The Monterey County Sheriff’s Office is investigating a ransom note containing a death threat found at a Pebble Beach home where artwork worth an estimated $27 million was stolen Friday.

The burglary happened sometime between 1 p.m. and 6:45 p.m. Friday at the home of Angelo Benjamin Amadio and his housemate Ralph Kennaugh at 4027 Sunridge Road.

One of the residents found a typewritten ransom note Tuesday afternoon demanding money for the return of the art and containing a death threat to the victims, Cmdr. Mike Richards said.

Amadio said the suspect or suspects appeared to have entered through an unlocked guest bedroom window and fled with the artwork before he and Kennaugh, a retired radiation oncologist, arrived.

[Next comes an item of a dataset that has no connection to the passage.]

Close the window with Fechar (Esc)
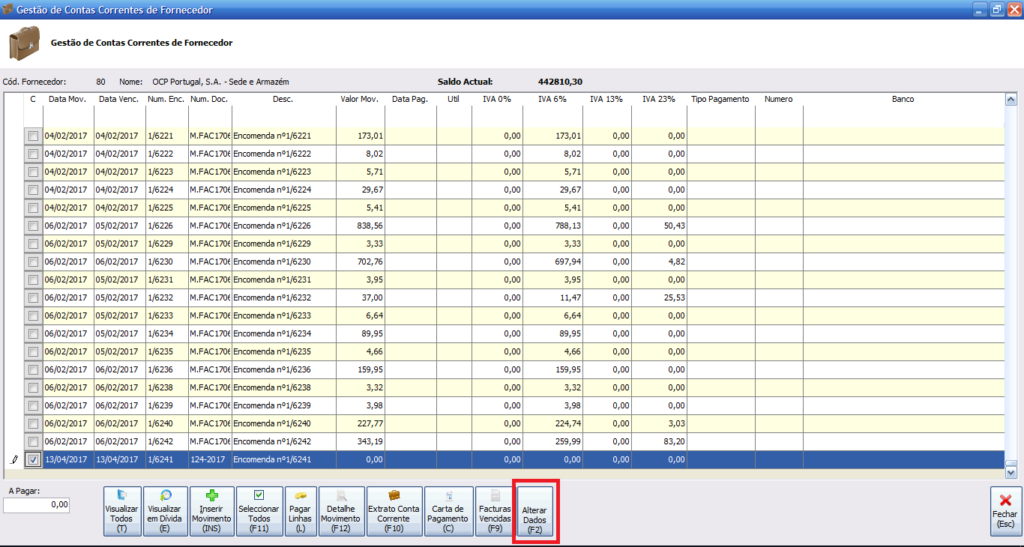 pyautogui.click(x=1005, y=512)
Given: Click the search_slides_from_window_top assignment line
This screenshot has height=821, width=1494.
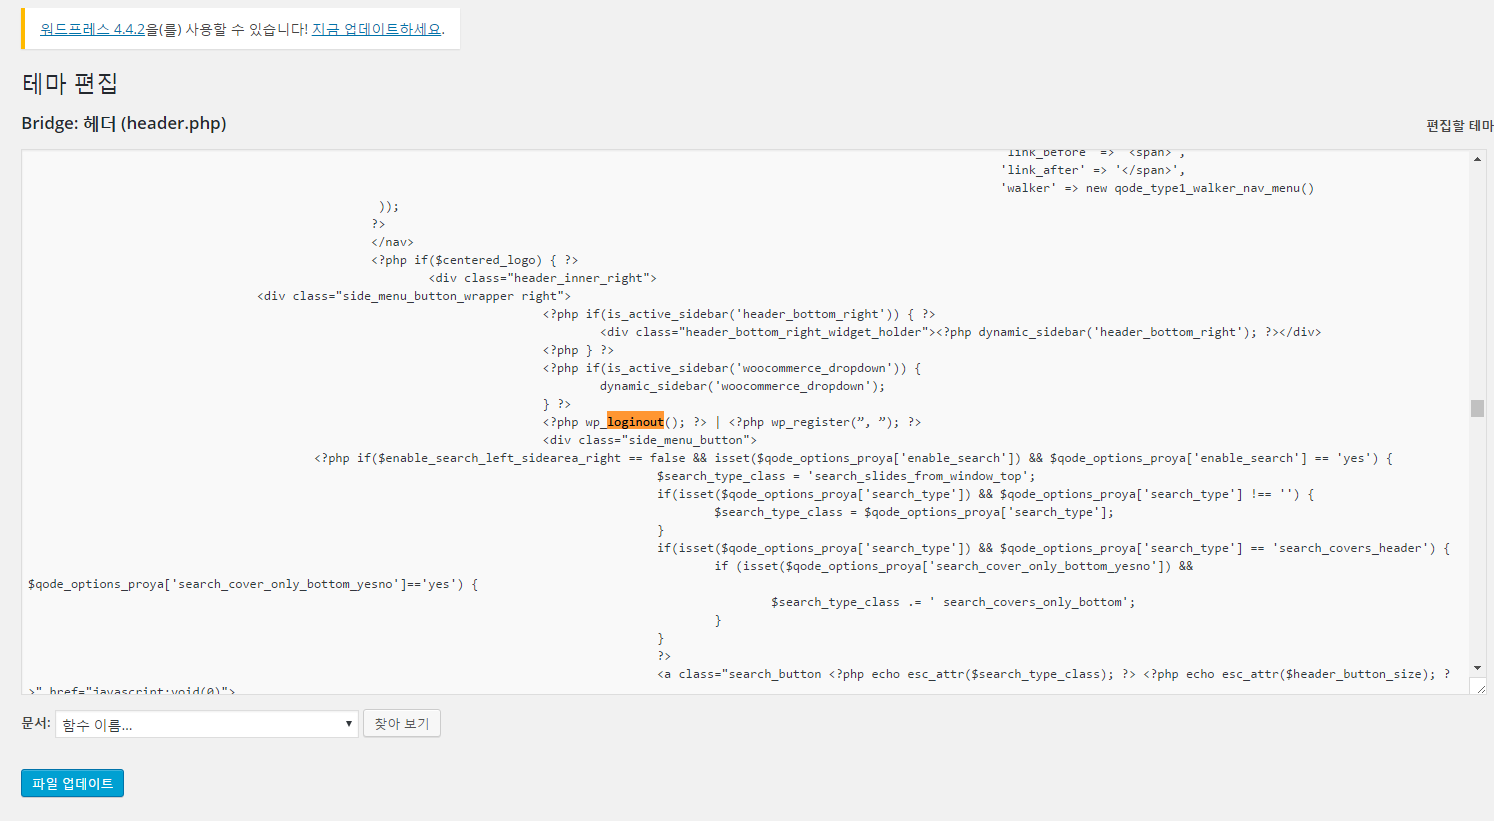Looking at the screenshot, I should tap(846, 476).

“Whoever did this knew us and knew our collection,” Amadio said in a telephone interview Tuesday morning. “There are probably no more than five or six people who knew about our collection.”

Amadio said he has lived at the home for about four months and is in the process of starting an alternative asset investment company.

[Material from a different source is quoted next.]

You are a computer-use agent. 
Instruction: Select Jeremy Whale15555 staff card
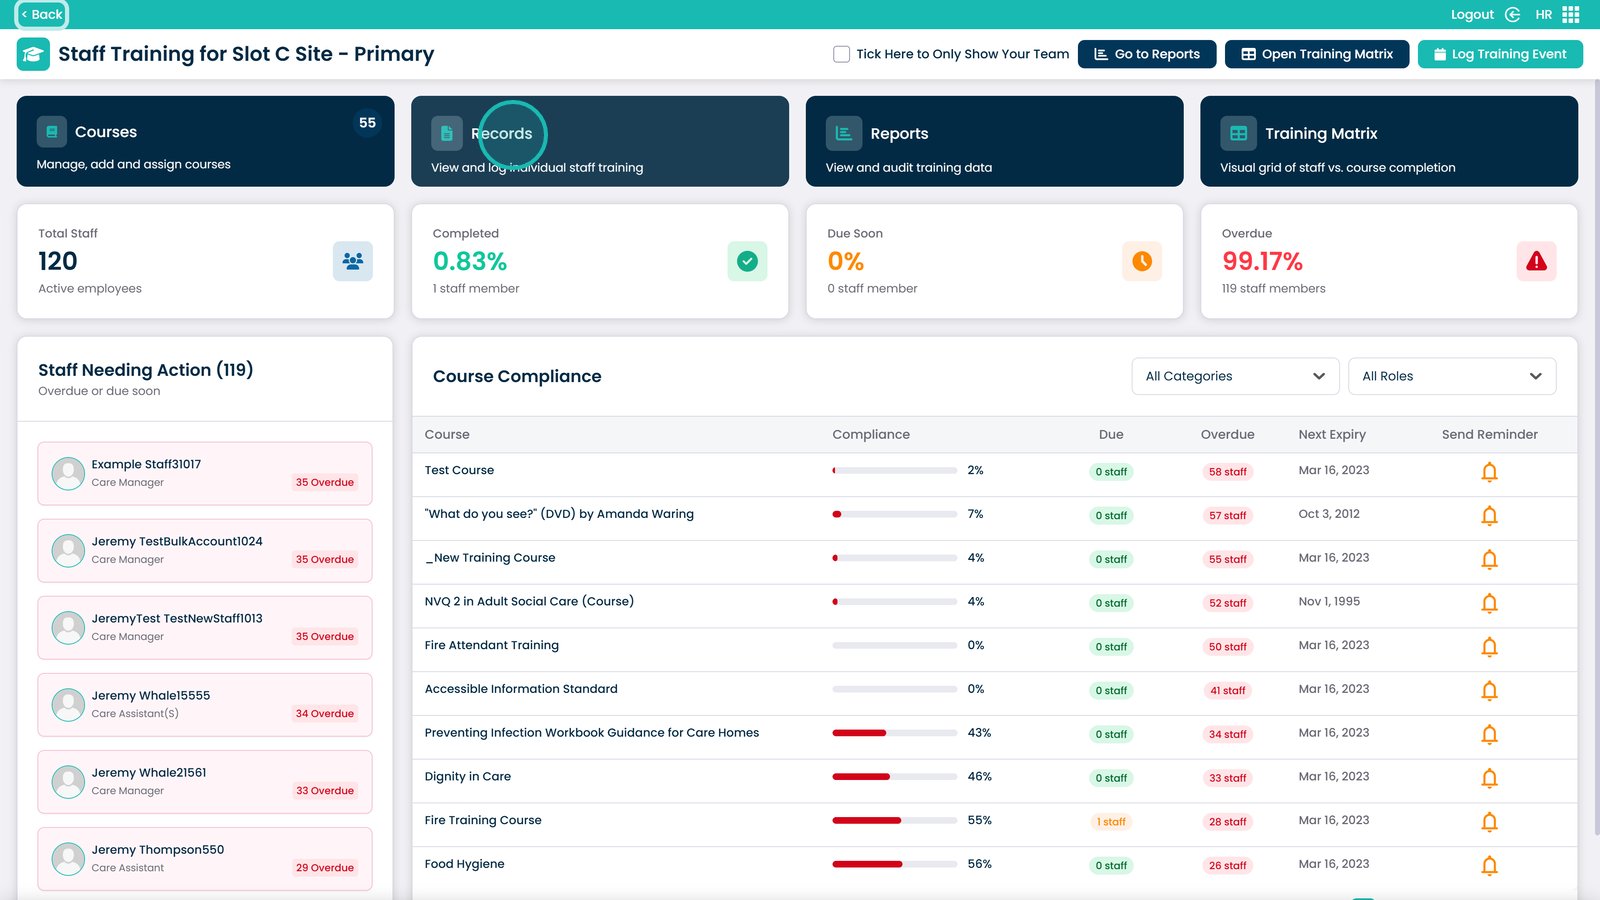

Amadio said he and Kennaugh are offering a $1 million reward for information leading to the recovery of the art pieces — if they are returned anonymously and undamaged. The reward offer could be increased to $5 million if information received leads to the arrest of the perpetrators, Amadio said.

Among the art stolen are Rembrandt works “Woman Making Water” and “St. Jude Praying.” Amadio said many of the pieces have never been on the market, including a Pollock painting valued at approximately $20 million and works by Van Gogh, Pierre-Auguste Renoir, and Henri Matisse.

Amadio said he and Kennaugh have accumulated about 300 substantial pieces of art worth an estimated $70 million over a period of two or three decades.

Along with the artwork, business records and a hard drive were also stolen, in addition to about 20 to 30 items valued at roughly $100,000, including lithographs, prints and vintage posters, Amadio said. Approximately 100 of the most valuable pieces remaining in their collection are being removed from the house and stored in an insured, secured facility.

The Monterey County Sheriff’s Office is pursuing leads in the case, Cmdr. Mike Richards said. He said while the FBI has not yet been
contacted, “We many contact outside resources at a point when we feel it’s necessary.”